Stored data entries
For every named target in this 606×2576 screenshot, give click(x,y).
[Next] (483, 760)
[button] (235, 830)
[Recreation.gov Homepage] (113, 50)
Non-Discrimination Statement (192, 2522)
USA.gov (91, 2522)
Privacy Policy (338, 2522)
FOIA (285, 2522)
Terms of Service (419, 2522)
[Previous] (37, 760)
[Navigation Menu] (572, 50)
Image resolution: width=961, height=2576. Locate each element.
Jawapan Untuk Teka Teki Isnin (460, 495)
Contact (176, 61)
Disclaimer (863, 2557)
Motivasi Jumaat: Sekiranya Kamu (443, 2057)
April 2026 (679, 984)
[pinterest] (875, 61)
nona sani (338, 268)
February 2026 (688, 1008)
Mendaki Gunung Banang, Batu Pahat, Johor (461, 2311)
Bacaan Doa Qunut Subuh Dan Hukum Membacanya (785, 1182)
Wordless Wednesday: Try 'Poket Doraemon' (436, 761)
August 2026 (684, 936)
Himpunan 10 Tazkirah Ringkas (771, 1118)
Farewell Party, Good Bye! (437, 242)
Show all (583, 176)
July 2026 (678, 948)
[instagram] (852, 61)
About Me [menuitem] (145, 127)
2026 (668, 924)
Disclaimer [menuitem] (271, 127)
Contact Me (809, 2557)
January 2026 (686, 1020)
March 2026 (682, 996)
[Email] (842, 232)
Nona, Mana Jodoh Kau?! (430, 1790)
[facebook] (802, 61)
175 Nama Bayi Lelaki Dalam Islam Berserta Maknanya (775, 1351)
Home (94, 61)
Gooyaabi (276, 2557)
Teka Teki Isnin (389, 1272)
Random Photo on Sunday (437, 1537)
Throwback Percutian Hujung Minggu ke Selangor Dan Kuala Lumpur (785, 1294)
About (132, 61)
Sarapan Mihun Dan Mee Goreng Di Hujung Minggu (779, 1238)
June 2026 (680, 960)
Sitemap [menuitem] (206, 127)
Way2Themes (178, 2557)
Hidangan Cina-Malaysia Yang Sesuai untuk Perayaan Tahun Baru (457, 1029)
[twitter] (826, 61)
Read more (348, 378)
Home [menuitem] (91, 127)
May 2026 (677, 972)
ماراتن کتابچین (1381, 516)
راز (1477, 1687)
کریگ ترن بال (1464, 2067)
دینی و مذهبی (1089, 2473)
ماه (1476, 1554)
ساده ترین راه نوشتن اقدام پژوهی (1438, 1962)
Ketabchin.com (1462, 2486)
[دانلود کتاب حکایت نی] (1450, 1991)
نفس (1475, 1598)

> [TASK] Each line of the entries that holds "Teka" should be counted, and only the total given.

> [ANSWER BELOW] 2